Forum archive
polytex p.asm
- hi, i'm working on polytex sources to make it c-only for a while. so i can make it cross-platform and ultimately make it a running constant-z texture mapper example for reference.
so, i have few questions:
* what was the purpose of the setup_m*line, m*line functions? i removed them and engine is running fine!
* i tried co convert setup_dline and dline to c, but it won't worked. can anybody help me? ken? Re: polytex p.asm
The 'm' stands for masked walls. The 'm' routines are exactly the same as the non-'m' routines, except they don't draw any pixels that have color 255. The included map, BOARDS.MAP, happens to have no masked walls.
Sorry, I haven't much interest in revisiting old assembler code. You should know that constant-Z mapping is really a lousy algorithm. You still end up with nasty rendering artifacts - just they look different from the usual interpolation methods. Also, you lose speed whenever you render in a direction that isn't horizontal.
If you're going for maximum speed, then I would suggest using 2D bilinear interpolation, where you do 1 divide per 8x8 or 16x16 box. If you use a power of 2 for your box size, the inner loop can be reduced to simple ALU instructions without any multiplies or divides.

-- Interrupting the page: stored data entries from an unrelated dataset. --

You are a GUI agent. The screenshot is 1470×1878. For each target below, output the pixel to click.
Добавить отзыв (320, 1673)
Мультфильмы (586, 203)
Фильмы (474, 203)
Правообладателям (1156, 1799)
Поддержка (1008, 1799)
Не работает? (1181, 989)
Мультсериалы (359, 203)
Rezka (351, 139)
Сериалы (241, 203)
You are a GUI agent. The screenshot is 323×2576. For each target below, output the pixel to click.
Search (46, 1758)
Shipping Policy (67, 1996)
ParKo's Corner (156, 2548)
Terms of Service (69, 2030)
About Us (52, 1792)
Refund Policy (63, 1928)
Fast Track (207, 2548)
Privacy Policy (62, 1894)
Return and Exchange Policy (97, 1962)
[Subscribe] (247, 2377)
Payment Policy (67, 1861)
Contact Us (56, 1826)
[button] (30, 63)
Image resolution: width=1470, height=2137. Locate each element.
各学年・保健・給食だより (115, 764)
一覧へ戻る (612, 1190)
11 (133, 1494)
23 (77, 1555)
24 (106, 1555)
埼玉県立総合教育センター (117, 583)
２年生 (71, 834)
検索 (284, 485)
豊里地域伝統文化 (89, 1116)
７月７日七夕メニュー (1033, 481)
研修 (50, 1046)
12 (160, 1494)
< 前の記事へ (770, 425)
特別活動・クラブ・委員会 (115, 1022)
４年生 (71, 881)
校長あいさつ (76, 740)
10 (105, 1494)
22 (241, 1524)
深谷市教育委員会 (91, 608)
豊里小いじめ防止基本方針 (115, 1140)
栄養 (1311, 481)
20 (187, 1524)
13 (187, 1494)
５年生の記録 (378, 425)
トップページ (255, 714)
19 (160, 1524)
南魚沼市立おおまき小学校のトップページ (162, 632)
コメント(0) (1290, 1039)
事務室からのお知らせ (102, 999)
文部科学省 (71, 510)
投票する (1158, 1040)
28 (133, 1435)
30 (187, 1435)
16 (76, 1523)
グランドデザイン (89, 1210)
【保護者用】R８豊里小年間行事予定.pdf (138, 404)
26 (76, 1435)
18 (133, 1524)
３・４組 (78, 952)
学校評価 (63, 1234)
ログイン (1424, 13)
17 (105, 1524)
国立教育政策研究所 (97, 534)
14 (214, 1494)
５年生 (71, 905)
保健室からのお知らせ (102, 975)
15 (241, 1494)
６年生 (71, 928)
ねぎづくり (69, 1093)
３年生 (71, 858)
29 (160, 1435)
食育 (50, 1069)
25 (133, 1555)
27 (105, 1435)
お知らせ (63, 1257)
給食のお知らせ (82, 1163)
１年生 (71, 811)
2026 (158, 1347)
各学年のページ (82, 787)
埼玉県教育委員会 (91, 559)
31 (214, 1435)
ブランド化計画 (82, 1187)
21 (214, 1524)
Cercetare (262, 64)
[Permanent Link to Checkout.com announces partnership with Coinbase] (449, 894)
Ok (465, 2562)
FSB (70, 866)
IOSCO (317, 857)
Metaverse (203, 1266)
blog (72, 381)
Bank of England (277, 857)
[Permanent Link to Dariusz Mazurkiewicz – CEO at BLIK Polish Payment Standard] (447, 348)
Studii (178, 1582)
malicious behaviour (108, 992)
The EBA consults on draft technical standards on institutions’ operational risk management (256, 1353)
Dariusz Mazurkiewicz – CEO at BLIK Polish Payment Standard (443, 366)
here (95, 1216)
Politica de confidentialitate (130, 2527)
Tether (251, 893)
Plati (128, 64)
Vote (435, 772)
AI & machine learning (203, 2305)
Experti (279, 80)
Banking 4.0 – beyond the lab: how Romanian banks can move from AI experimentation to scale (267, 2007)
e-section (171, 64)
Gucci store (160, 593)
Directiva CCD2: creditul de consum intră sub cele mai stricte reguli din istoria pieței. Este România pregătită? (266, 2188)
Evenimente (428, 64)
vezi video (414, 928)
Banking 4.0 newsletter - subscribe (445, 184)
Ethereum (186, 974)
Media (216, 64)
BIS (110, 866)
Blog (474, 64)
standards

If you're going for accuracy, then you might want to consider hyperbolic/Bresenham texture mapping (I'm not sure about the name since there's not much written about it). This method gives a perfect mapping without any multiplies or divides in the inner loop. As you scan from left to right, you use a 'while' loop to determine whether u should increment (or perhaps decrement depending on the polygon orientation). You do the same thing for v. This method works best when the source texture resolution is low, and branches are fast on your CPU. My KUBE program uses hyperbolic mapping by default. Unfortunately, you're not going to find the code any easier to read than P.ASM.- well, actually i have a 32-bit c-only software renderer engine that have flat/affine/subdiv mappers. i can switch mappers on the fly and see how fps changes. i wanted to add all known texture mapping methods (i need to done with polytex before) and see how well them perform side by side. constant-z was the last method i'm aware of but there was one more...
talking about old assembly code, it is quite interesting to decode really optimized asm code into c. but i reached my limit, i just can't figure out why my code didn't run while looking quite the same, probably i miss some little but important detail. it may nice to you have a little look at it, but no problem... i installed an old amd 386dx40 with 5mb ram to follow michael abrash's gpbb :)
anyway, thank you very much - Doing a speed test in pure C code is only sufficient for comparing the artifacts of each method. To be fair, you really need to write each method in assembler and optimize each one as much as possible.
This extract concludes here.